* _Provided data_:
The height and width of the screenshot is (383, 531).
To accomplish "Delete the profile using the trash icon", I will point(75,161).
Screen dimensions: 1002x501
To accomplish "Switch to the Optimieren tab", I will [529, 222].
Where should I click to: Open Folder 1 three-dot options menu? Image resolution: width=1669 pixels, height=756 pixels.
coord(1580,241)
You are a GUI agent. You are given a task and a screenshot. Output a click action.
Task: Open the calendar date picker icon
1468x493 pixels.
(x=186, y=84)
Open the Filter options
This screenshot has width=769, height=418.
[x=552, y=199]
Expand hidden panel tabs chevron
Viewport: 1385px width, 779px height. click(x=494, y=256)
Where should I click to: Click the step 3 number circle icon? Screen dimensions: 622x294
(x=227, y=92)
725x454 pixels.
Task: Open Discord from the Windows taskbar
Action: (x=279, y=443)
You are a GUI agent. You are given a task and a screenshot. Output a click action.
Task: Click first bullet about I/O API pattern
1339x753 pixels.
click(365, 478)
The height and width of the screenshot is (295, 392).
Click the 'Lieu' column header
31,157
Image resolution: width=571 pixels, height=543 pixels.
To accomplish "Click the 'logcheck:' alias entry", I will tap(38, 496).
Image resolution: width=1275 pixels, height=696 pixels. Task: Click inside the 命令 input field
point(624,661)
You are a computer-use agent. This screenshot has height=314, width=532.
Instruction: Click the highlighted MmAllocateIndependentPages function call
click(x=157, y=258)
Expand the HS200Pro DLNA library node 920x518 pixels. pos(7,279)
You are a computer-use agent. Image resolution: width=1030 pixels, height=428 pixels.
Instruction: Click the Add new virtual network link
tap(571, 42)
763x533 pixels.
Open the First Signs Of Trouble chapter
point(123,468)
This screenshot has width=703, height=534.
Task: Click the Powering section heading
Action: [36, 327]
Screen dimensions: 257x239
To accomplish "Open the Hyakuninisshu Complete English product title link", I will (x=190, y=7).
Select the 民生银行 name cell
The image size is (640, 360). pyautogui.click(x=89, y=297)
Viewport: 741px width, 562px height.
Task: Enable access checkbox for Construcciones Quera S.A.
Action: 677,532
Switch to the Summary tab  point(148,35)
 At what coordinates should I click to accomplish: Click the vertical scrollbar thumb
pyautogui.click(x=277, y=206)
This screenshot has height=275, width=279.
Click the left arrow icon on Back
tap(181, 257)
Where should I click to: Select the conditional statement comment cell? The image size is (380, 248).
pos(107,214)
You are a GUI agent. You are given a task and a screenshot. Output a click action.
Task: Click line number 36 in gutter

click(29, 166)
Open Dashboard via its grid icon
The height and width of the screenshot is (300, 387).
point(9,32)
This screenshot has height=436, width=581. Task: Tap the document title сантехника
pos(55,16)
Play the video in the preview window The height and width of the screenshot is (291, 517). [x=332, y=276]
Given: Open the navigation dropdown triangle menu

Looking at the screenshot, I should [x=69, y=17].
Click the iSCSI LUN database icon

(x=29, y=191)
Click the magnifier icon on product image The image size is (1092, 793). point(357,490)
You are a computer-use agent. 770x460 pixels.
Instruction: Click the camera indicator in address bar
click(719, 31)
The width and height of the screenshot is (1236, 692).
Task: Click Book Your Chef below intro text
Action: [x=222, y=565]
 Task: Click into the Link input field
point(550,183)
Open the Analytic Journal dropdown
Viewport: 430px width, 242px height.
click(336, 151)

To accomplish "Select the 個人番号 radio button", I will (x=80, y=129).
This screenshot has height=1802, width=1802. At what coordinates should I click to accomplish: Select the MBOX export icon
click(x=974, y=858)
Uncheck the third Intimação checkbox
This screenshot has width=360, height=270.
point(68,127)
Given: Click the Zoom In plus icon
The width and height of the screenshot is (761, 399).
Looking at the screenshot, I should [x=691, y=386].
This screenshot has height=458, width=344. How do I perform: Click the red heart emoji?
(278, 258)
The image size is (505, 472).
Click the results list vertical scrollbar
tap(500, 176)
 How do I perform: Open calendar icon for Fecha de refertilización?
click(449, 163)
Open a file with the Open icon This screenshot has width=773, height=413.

* _Task instructions_: With the line that has "The height and width of the screenshot is (295, 392)." as the first and the line that has "Screen dimensions: 257x239" as the last, repeat exactly that run of lines above and no more.

* _Task output_:
The height and width of the screenshot is (295, 392).
Click the 'Lieu' column header
31,157
Image resolution: width=571 pixels, height=543 pixels.
To accomplish "Click the 'logcheck:' alias entry", I will tap(38, 496).
Image resolution: width=1275 pixels, height=696 pixels. Task: Click inside the 命令 input field
point(624,661)
You are a computer-use agent. This screenshot has height=314, width=532.
Instruction: Click the highlighted MmAllocateIndependentPages function call
click(x=157, y=258)
Expand the HS200Pro DLNA library node 920x518 pixels. pos(7,279)
You are a computer-use agent. Image resolution: width=1030 pixels, height=428 pixels.
Instruction: Click the Add new virtual network link
tap(571, 42)
763x533 pixels.
Open the First Signs Of Trouble chapter
point(123,468)
This screenshot has width=703, height=534.
Task: Click the Powering section heading
Action: [36, 327]
Screen dimensions: 257x239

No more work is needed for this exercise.